Jingwang Weishi () is a content-control mobile app developed by Shanghai Landasoft Data Technology Inc. It is known for its use by the police in Xinjiang, China.

Function
In 2018, a research team of analysts conducted a thorough report on Jingwang Weishi.

When the application is first installed, it sends a request to the base server. The server responds with a JSON object containing a list of MD5 hashes, which the program stores in a local SQLite database.

The application records the "essential information", as the program's code calls it, of its device. Specifically, the essential information consists of the device's International Mobile Equipment Identity (IMEI) number, MAC address, manufacturer, model, phone number, and international mobile subscriber identity (IMSI) number.

Jingwang Weishi also performs file scans on the device. It looks for files with the extensions 3GP, AMR, AVI, WEBM, FLV, IVX, M4A, MP3, MP4, MPG, RMVB, RAM, WMA, WMV, TXT, HTML, CHM, PNG, and JPG. It then records specific metadata for each file, consisting of each file's name, path, size, MD5 hash, and the MD5 hash of the MD5 hash. After the scan, the program compares the files' MD5 hashes with the database of hashes it received from the base server. Any files that match are deemed "dangerous". The user is presented with a list of the "dangerous" files and is instructed to delete them. If the user taps on the bottom-right button, a screenshot of the list is saved in the device's image gallery, in the format yyyy-MM-dd_HH-mm-ss.jpg.

The application uploads device data by compressing two files named jbxx.txt and files.txt into a ZIP file named JWWS.zip. The jbxx.txt contains the device's "essential information". The files.txt contains the metadata of the "dangerous" files found on the user's device. If no files have been deemed "dangerous", files.txt will not be sent.

The analyst team did not find any backdoor features built into the application. However, it does request for permissions when installed that could be used maliciously in future updates. Among other permissions, it requests the ability to start itself as soon as the system has finished booting. This permission is not used by the application, as it only performs its functionality when it is in main view. However, future updates could allow it to start and begin scanning the user's device right after it has finished booting, unknowingly to the user.

The application updates itself by downloading newer APKs (Android app files) from another server. The application checks for newer versions every time it is loaded; it does so by comparing its current version with a version file located on the server. If a later version is found, the application will download it, open it, and prompt the user to install it. To download a new version of its APK, the application makes an HTTP request to the update server's URL using the syntax http://<update_server_IP_and_port>/APP/GA_AJ_JK/GA_AJ_JK_GXH.apk?AJLY=650102000000, which performs a download of the APK file.

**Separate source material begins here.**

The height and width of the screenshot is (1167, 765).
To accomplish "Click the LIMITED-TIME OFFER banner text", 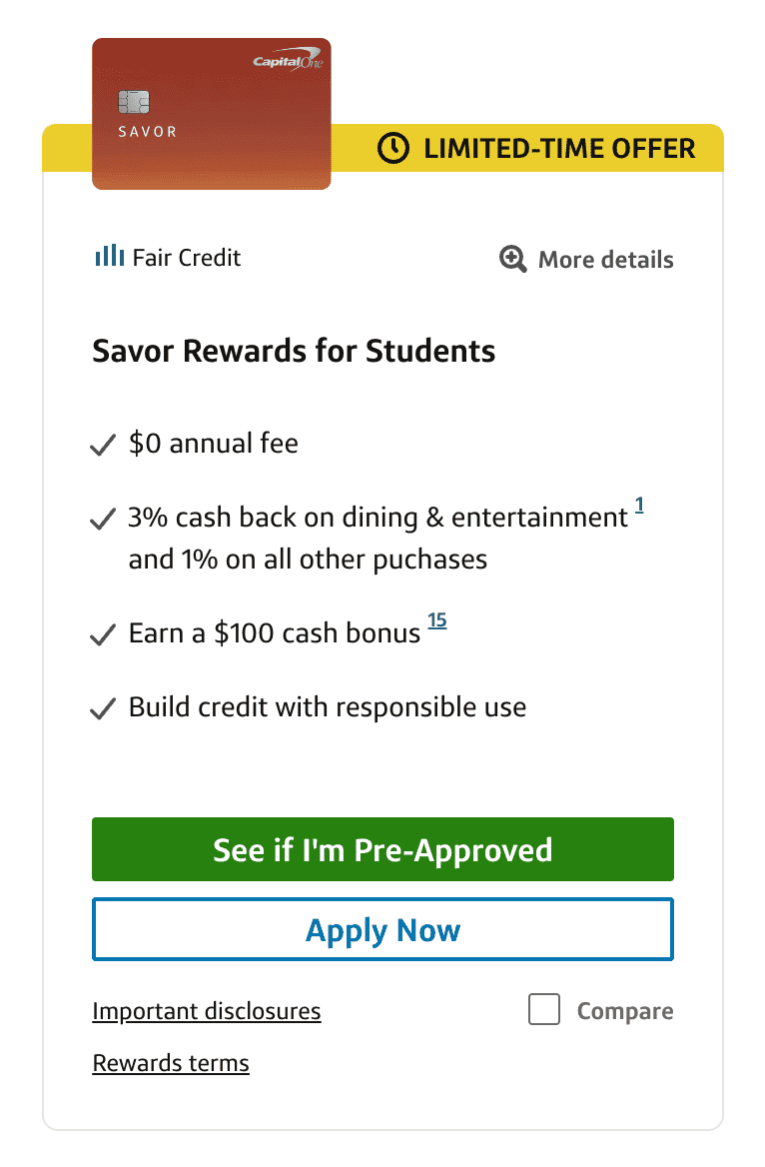I will pos(559,149).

The application also makes periodic requests to the base server to update its local database of MD5 hashes of "dangerous" files.

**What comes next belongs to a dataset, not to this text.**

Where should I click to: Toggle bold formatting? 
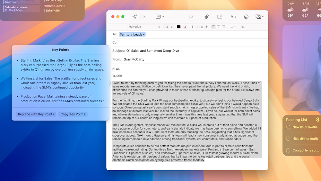(193, 27)
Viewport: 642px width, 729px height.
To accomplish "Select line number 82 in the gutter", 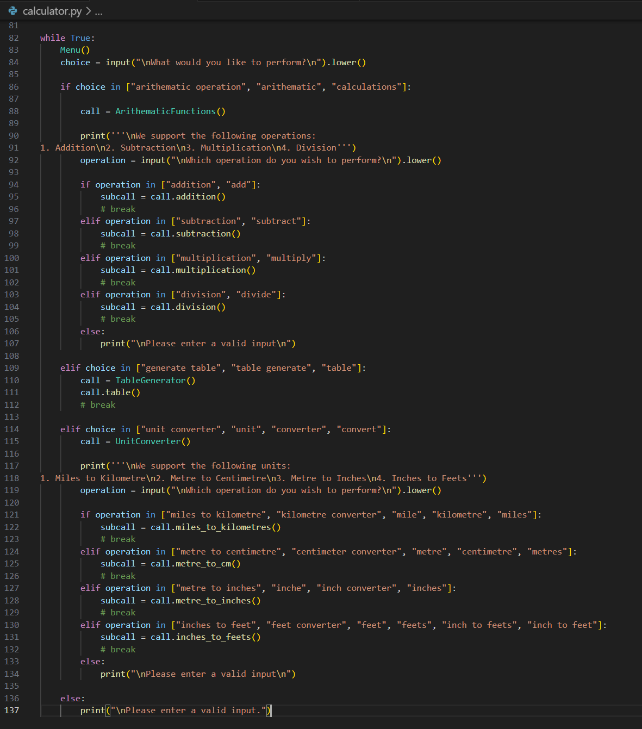I will (x=14, y=38).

The application creates four files during its lifecycle:

 /sdcard/JWWS/GA_AJ_JK_GXH.apk
 /sdcard/JWWS/JWWS/shouji_anjian/jbxx.txt
 /sdcard/JWWS/JWWS/shouji_anjian/files.txt
 /sdcard/JWWS/JWWS/shouji_anjian/JWWS.zip

Once these files are used, they are immediately deleted.

Data is transferred in plaintext and over insecure HTTP. As a result, the application has several vulnerabilities. Someone on the local network would see all communication between a user's phone and the server. Anyone performing a man-in-the-middle attack, intercepting traffic between the phone and the server and modifying it, can read sensitive user information or frame a user by reporting incorrect file metadata to the authorities. Since the APK file's validity is not verified when updating, a man-in-the-middle attacker could also supply any APK they wanted to the application, which the user would be asked to update to.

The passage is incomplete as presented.